H. Gilbert Welch, an academic epidemiologist at Dartmouth Medical School, is a leading expert on what might be called minimalist medicine. It's a subject that he's written about in two previous books — Should I Be Tested for Cancer? Maybe Not and Here's Why (2006) and Overdiagnosed: Making People Sick in the Pursuit of Health (2012). American health care has many problems, but in Welch's view "the central problem is that too much medical care has too little value." Over-medicalization is not only wasteful, in many cases it's harmful. We've overstated the benefits of medicine and ignored its dangers.

Welch doesn't blame his fellow doctors, the insurance companies, policy makers, or even the malpractice lawyers. He's more interested in our underlying cultural assumptions that drive patients and their families to believe, wrongly, that more medicine is always better. His book challenges seven of these assumptions, and offers in their stead seven "disturbing truths." For example, not all risks are equal, not all risks can be lowered, and trying to do so can sometimes even increase medical risks. Or again, there's a big difference between managing and fixing a problem, raw data versus useful information, newer versus better, doing everything possible and trying nothing at all.

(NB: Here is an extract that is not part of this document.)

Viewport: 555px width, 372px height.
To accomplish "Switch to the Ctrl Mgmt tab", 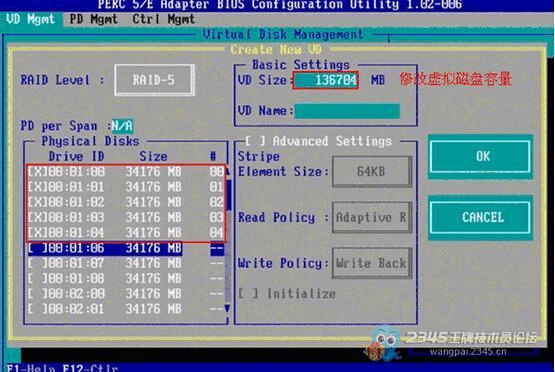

Welch writes with wit, wisdom, and self-effacing candor. At heart he's a statistician, so for him the truth-telling of randomized trials is the gold standard. He acknowledges that his subject matter is deeply personal and contingent upon personal values. He draws upon his considerable clinical experiences to tell good stories. He also writes about his own medical choices about tests, scans and screenings, and why he made those choices. In the end, Welch proposes a radical alternative to conventional wisdom — we should not equate more medicine with better health. I enjoyed this book so much that I recommended it to my primary care physician.